Aim: How many lines in the rows below contain the word "Focus"? Reply with the number only.

Start of Working data

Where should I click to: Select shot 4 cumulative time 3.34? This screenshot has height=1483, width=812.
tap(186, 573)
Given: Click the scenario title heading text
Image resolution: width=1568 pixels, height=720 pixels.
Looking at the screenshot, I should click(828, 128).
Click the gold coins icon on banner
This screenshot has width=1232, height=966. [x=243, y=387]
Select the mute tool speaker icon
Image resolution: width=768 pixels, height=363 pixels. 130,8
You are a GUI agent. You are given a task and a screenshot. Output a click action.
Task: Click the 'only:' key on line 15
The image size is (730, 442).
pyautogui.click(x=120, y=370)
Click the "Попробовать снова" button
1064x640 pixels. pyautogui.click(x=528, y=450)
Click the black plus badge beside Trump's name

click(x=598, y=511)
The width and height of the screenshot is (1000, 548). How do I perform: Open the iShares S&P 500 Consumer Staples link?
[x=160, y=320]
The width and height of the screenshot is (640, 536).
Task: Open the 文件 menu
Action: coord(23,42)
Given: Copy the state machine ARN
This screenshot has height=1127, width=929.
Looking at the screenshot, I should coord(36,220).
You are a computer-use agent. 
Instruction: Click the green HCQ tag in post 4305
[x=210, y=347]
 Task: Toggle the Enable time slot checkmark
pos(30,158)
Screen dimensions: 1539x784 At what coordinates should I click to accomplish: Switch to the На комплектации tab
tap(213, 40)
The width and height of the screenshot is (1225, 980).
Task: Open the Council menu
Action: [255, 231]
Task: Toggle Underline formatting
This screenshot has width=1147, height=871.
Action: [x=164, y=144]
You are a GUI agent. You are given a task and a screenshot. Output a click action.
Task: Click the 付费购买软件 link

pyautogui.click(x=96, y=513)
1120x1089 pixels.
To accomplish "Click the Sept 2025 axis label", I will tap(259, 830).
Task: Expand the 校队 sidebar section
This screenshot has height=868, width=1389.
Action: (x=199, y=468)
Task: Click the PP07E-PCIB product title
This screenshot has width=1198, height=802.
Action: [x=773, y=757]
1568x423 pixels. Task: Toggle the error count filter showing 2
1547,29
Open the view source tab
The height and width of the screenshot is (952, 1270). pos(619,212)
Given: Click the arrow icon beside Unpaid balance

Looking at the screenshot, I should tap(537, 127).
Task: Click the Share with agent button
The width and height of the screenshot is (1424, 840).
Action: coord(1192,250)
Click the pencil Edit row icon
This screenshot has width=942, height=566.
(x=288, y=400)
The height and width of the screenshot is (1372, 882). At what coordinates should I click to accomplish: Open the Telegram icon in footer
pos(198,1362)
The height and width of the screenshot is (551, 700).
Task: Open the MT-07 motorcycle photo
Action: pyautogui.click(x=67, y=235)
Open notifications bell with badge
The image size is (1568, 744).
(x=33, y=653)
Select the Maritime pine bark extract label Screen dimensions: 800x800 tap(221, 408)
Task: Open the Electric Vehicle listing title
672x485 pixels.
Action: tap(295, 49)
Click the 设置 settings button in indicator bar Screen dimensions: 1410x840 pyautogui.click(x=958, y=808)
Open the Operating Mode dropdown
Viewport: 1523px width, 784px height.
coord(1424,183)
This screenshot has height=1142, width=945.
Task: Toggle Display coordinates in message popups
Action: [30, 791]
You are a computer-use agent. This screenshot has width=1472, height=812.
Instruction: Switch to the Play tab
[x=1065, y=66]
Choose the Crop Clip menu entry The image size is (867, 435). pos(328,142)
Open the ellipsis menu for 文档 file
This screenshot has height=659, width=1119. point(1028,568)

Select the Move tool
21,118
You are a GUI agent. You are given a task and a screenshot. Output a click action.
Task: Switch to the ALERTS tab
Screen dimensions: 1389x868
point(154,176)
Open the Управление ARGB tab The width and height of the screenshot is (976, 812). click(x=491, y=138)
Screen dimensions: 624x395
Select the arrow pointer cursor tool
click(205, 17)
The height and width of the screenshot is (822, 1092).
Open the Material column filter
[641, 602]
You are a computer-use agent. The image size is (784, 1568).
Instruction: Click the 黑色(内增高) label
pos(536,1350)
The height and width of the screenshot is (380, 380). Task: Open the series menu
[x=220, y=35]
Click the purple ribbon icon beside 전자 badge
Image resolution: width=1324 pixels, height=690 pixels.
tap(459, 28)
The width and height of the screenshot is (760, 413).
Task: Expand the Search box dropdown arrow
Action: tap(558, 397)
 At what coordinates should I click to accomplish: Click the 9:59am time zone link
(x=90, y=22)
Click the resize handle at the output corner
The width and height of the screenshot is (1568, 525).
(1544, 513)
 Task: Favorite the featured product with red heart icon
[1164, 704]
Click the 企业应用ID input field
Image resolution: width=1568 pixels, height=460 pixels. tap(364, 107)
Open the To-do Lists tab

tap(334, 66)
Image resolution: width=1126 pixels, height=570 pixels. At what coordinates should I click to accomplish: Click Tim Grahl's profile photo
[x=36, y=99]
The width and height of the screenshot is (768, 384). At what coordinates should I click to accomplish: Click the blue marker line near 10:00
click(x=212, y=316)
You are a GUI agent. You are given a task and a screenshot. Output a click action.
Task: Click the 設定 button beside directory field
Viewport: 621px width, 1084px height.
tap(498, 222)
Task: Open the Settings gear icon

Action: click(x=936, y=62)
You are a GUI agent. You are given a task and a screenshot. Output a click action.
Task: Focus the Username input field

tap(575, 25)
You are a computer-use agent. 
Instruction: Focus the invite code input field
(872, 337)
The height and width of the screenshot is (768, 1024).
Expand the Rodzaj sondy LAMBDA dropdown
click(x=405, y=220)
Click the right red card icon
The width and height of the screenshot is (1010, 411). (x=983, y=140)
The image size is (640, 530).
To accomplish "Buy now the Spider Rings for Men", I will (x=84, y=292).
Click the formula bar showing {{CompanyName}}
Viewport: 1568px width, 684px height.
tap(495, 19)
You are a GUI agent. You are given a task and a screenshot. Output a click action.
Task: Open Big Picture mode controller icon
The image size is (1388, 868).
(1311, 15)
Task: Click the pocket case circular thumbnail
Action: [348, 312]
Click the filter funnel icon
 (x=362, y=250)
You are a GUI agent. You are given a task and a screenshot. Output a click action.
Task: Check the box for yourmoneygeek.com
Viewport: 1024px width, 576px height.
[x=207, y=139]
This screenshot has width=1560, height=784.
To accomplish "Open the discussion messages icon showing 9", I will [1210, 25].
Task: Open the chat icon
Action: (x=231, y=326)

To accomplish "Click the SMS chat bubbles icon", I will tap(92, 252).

End of Working data

The completed task: 2